Once she did that, longing for things that didn’t exist wouldn’t have the power to ruin her life anymore.
She could be a realist, dismiss that longing for something. It wouldn’t be there, like a villain waiting in the wings, ready to rain disaster on her well-planned future and life.
But she knew she was playing with fire. Because that something was exactly what she had tasted on his lips.
Walk into it, girl, she ordered herself. If you want to play with fire, walk straight into the flame. There would be nothing like a dose of reality to kill her fantasies forever.
“Well, Brand,” she said, taking that mental leap off Blue Rock, “since you’re going to be here, you might as well help me out. It’s true, this whole town thinks I’m pining away for my ex-fiancé, Gregg, who is about to become officially engaged to someone else.”

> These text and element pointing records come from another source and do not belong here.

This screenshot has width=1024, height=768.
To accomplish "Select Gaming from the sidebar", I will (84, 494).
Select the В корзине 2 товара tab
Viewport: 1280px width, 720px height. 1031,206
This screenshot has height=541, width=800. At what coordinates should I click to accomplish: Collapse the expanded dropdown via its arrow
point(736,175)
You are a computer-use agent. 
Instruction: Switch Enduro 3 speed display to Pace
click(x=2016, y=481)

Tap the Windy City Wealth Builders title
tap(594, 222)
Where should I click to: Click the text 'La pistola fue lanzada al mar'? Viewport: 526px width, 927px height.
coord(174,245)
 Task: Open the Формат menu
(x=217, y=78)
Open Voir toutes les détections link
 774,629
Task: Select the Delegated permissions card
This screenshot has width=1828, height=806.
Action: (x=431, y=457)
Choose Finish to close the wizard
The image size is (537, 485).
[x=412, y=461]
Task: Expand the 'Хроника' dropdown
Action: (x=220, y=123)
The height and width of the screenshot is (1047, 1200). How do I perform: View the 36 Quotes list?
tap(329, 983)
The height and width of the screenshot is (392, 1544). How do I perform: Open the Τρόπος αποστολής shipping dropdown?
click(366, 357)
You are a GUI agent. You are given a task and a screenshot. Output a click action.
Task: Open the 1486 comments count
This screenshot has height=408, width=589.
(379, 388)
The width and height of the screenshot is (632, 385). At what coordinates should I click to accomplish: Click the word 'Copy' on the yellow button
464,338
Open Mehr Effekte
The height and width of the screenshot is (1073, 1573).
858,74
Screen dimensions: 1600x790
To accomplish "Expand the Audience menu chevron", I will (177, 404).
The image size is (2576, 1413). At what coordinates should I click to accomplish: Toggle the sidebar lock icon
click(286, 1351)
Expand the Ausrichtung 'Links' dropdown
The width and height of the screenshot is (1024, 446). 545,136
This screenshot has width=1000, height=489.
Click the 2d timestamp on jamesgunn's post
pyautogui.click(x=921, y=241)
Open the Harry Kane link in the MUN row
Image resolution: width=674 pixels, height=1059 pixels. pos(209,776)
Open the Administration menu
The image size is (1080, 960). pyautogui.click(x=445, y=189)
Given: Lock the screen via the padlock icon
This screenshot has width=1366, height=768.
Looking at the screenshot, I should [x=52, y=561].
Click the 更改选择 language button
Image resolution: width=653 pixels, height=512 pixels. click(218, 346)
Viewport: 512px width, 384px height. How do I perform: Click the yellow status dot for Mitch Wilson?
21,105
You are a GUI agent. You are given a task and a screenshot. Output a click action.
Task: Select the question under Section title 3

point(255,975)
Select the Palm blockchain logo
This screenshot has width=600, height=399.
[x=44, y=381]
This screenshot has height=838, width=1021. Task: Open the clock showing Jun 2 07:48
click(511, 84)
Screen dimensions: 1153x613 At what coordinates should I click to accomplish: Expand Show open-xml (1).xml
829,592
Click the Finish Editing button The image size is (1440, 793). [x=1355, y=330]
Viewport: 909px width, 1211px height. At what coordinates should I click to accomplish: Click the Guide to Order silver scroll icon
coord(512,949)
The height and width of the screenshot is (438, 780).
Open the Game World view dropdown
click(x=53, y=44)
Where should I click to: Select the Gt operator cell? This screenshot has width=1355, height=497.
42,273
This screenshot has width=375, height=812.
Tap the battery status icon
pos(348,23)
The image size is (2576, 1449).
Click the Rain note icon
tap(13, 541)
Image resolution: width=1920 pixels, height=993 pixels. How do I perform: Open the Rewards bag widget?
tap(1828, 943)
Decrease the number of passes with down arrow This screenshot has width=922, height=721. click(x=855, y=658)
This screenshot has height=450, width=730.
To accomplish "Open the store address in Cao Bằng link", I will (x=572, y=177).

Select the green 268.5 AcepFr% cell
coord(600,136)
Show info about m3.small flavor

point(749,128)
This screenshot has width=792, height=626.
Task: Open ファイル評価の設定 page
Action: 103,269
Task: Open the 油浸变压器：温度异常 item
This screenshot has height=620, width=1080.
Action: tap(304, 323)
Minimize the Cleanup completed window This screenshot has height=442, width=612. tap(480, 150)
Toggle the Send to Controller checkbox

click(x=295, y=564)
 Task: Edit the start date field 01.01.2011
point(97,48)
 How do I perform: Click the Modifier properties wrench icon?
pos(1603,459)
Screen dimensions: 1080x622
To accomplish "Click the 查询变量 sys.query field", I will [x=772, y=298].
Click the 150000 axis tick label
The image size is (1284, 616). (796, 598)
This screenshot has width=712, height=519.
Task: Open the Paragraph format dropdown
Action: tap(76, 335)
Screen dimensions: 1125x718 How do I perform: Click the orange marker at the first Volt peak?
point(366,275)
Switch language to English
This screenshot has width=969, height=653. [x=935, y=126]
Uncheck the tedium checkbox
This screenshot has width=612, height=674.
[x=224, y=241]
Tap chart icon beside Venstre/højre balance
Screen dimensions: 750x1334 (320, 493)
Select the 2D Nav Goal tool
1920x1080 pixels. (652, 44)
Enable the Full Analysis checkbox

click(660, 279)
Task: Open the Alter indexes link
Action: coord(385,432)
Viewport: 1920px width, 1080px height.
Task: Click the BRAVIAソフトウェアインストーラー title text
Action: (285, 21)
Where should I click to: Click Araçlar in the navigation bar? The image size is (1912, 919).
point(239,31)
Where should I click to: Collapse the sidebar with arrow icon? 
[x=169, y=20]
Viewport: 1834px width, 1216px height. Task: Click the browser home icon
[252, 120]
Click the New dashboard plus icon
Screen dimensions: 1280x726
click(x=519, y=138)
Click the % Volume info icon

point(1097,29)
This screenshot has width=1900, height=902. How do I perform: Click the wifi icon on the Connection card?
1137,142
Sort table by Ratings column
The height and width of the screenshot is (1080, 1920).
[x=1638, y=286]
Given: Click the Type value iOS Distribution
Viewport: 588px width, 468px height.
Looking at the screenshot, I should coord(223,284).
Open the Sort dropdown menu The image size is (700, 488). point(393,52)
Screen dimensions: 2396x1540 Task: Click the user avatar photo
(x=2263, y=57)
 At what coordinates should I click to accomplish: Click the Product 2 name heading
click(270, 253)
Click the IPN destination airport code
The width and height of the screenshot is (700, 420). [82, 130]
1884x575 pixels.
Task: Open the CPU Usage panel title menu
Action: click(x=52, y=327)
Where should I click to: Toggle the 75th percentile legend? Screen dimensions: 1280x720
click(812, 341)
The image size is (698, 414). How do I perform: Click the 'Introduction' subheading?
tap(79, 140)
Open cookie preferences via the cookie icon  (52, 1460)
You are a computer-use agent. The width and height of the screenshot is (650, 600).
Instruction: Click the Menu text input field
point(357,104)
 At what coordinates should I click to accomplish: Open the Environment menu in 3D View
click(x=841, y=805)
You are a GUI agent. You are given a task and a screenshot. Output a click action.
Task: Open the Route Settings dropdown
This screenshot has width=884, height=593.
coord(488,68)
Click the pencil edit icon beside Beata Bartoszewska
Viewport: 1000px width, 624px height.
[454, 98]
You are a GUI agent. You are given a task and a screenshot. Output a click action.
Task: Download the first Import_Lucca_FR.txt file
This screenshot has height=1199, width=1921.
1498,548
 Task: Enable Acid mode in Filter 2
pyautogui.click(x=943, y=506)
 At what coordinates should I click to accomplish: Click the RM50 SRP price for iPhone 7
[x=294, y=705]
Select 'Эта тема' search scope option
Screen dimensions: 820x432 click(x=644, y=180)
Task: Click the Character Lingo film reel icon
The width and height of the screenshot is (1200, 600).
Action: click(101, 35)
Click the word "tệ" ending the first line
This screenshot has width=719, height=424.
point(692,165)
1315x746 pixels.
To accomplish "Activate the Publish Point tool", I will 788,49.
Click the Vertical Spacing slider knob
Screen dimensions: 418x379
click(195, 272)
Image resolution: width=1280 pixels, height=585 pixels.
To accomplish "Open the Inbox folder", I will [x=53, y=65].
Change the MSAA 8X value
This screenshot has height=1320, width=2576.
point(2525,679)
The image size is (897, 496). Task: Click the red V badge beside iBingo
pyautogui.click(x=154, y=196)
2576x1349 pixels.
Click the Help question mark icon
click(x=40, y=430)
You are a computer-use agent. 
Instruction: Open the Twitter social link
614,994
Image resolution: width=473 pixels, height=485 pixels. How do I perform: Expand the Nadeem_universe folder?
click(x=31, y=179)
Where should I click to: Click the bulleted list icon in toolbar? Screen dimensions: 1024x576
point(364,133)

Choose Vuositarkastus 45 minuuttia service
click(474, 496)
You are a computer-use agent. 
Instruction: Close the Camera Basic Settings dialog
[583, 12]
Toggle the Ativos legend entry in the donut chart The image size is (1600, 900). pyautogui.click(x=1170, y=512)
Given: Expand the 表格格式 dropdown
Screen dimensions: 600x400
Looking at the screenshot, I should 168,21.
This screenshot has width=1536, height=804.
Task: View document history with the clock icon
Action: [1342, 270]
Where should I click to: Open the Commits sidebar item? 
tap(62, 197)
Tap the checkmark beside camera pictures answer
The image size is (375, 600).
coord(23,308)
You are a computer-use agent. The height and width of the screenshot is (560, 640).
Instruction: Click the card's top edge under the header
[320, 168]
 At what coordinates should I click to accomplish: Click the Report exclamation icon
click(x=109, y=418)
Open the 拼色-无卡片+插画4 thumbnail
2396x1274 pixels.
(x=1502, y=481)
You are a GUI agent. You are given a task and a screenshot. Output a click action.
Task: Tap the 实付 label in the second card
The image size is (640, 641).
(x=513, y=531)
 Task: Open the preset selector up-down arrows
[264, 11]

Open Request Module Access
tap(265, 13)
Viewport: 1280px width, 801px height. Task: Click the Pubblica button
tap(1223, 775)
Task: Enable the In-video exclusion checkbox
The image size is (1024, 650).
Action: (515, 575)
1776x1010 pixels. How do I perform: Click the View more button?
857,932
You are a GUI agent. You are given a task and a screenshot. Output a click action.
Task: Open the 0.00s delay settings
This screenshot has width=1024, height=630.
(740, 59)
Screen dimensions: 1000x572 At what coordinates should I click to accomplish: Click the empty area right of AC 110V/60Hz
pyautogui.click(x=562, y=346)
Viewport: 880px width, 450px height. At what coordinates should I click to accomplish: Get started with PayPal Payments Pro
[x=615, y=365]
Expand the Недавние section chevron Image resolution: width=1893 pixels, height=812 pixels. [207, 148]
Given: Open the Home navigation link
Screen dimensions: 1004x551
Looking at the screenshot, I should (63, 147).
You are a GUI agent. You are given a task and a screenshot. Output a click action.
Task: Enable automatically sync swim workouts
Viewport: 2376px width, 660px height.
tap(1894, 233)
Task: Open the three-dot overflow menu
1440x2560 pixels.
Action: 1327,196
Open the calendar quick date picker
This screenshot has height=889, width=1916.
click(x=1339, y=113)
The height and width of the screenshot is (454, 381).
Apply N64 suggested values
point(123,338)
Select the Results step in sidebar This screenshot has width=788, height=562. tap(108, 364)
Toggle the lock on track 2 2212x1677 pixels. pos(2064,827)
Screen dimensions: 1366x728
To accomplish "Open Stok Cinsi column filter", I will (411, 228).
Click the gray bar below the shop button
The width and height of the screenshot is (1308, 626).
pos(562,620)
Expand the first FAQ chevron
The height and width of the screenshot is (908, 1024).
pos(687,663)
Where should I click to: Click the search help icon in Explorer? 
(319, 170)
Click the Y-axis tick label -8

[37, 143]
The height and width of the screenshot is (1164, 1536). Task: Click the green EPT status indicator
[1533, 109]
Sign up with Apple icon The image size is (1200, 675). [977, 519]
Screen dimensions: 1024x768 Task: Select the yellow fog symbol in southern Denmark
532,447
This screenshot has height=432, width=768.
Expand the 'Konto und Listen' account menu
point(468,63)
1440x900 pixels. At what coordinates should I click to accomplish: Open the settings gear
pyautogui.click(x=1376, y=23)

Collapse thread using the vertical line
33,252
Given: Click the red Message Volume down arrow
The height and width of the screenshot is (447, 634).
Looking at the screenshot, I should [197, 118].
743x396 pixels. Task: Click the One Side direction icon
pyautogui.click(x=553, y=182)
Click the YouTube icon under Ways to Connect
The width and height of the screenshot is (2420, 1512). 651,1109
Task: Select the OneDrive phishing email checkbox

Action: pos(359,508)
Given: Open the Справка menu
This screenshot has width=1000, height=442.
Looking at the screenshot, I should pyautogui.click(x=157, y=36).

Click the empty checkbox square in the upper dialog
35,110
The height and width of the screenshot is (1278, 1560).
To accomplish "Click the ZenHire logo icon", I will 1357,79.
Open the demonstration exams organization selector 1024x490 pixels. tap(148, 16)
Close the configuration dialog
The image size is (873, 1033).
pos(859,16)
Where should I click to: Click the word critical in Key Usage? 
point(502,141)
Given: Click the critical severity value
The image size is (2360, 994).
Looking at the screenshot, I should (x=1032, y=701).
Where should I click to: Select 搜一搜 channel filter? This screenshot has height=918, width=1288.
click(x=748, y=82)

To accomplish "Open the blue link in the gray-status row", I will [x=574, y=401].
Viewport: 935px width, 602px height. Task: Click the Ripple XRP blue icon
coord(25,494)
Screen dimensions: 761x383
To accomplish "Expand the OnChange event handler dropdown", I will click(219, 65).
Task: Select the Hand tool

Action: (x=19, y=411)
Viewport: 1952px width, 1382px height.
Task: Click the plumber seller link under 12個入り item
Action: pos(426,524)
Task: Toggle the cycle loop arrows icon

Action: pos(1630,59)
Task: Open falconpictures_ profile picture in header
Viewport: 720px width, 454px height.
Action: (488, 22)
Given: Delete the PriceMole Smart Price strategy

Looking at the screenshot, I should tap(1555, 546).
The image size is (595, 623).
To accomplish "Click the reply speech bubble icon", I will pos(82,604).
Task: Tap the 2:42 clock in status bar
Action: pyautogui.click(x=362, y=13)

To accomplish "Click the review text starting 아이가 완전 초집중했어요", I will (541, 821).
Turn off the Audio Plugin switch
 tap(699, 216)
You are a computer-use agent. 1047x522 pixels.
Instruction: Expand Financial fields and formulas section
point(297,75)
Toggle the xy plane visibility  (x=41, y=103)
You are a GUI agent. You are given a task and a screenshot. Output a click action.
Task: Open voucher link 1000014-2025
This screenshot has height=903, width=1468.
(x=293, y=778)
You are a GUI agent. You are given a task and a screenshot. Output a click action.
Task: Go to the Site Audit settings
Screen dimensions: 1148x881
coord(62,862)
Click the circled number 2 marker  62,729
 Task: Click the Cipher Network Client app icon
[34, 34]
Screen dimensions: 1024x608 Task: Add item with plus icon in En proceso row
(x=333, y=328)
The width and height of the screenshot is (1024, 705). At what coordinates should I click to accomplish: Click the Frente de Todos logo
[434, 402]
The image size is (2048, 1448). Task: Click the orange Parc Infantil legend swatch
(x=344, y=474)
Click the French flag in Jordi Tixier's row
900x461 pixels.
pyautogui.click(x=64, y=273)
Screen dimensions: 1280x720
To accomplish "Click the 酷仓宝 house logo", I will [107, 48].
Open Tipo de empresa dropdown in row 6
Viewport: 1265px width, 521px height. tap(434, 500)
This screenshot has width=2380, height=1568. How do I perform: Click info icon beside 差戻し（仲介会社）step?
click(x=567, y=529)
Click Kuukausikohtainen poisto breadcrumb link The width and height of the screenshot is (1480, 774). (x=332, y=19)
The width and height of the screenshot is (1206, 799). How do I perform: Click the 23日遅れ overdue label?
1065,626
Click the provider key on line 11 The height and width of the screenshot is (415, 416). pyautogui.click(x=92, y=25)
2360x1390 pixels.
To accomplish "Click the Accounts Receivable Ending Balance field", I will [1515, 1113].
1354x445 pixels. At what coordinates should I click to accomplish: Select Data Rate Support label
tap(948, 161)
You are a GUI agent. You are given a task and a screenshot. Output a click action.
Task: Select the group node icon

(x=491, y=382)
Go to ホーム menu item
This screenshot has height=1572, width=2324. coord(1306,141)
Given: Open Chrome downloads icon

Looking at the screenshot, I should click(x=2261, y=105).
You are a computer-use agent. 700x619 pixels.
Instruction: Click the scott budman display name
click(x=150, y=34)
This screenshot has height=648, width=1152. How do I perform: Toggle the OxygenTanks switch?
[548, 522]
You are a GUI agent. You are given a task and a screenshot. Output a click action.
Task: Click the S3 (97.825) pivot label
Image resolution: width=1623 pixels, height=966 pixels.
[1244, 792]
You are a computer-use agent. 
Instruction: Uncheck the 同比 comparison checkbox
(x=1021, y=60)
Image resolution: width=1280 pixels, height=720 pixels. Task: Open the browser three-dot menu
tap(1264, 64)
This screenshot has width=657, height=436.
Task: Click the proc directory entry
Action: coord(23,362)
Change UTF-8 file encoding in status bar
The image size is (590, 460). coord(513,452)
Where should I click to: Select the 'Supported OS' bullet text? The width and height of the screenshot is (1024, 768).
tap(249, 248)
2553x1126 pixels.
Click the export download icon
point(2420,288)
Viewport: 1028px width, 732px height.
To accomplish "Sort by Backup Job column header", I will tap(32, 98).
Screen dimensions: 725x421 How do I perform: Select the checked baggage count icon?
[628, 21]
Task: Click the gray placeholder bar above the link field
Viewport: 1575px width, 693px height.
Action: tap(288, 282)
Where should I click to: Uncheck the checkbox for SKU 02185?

“Are you?” he asked softly.
“Of course not!” But she could feel a blush rising up her neck as she said it, and she could see she had not convinced him.
She took a deep breath, walked straight into the fire. “So, I’ll accept your offer. Yes, you can pretend to be my beau.”
It was like falling straight off a cliff. And no one hated heights more than she did!
“Beau?” he said, and then laughed. “Who uses a word like that in this day and age? I think you’ve been spending just a little too much time at the Historical Society, Sweet Pea.”
“You are every bit as annoying as I remember!” she said, exasperated. It was hard enough for her to keep her dignity while accepting his offer.
“You never thought I was annoying,” he said with the silky and aggravating confidence of a man who, unfortunately, women did not find annoying. Ever.
“Remember the time you said you were going to the library and I gave you my books to return and you didn’t?”
“I wasn’t really going to the library,” he said.
“Whatever. Annoying. Six dollars in fines.”
“Your only brush with the law?”
She ignored him. “And how about the time you showed up at my door with a kitten two minutes before I was supposed to be leaving for band camp?”